I dislike this scenario as it defeats the purpose of static type checking and will not pick up all reasonable type errors even when an object is fully annotated.
> 
> I think the "is complete" version avoids the pitfalls of these
> scenarios at the expense of a little extra work for partially-typed
> programs that want to enforce checking of self-calls.

I'd rather have the default be the opposite so the default would be to catch the errors unless you decide to bypass it.

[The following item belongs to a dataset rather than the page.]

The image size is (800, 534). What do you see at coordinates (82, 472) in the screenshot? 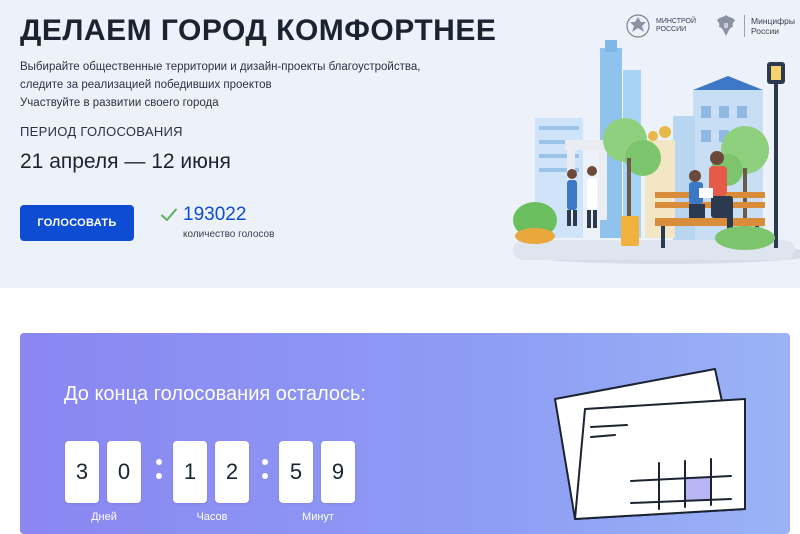
I see `days-digit: 3` at bounding box center [82, 472].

I'm assuming this would work out to be that if an unknown method was requested of self then either the object/class would have to be labelled as "incomplete" or appropriate "requires" statements would need to be attached.  I could live with this.  This seems as though it would allow a mix of dynamic and statically typed code.

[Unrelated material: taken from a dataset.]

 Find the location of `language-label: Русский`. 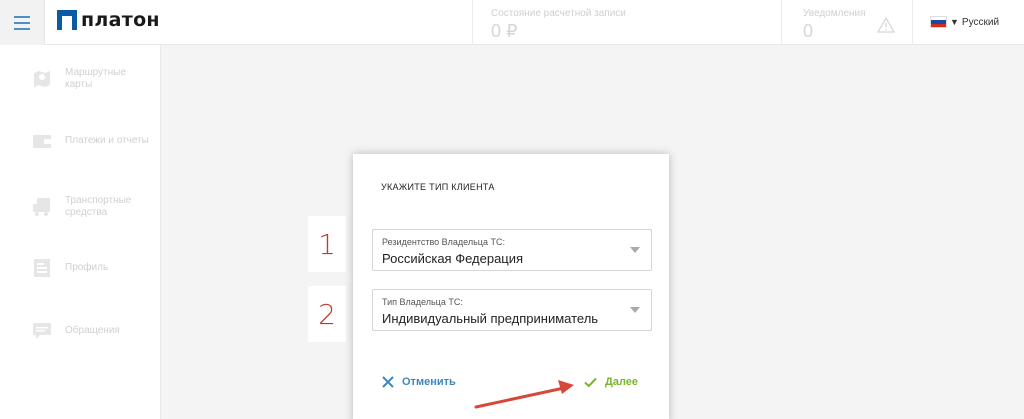

language-label: Русский is located at coordinates (980, 22).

>>> I would say that this is a static error, that should be caught at compile time in any Grace program, as it can in no circumstances be correct.  Thus, I personally would want an error (or at least a warning here) no matter how we are executing the program.
>> The for loop is a bit of a red herring. Consider this example:
>> 01    type Example = {
>> 02        method go<E>(x : Iterable<E>) { ... }
>> 03    }
>> 04    def a : Example = object {
>> 05        method go<E>(x : Iterable<E>) { print(E) } // Or a type test
>> 06    }
>> 07    def b : Dynamic = a
>> 08
>> 09    def l : List<Number> = generateNumberList
>> 10    a.go(l)
>> 11    b.go(l)
>> Lines 10 and 11 almost certainly do distinguishably different things
>> under inference, determined only by the static type of the receiver,
>> because the generic parameter is retained. Perhaps that is ok; it is
>> not the story that has been told so far.
> Tim suggested that at runtime, omitted generic parameters are *always*
> populated with Dynamic, while the static checker may infer types if it
> wishes for its own use only. Kim agreed that this was acceptable to
> him.

I think this is probably the only reasonable solution to this issue unless something occurs to us later.  Type parameters are clearly a place where there is a wide gap between practices in statically and dynamically typed code.
> 
> He apparently also has an answer to the question I had about blocks,
> but I don't remember what it is. I think the general sense is that
> extra arguments to blocks shouldn't be permitted. The static typing
> I'm not sure about, but it is clear enough in the usual cases.

That is correct.  Essentially what Tim outlined is what I prefer.  The arity must match up (just as it must for other method requests).  I see no reason to have an uber-Block type that is a supertype of them all.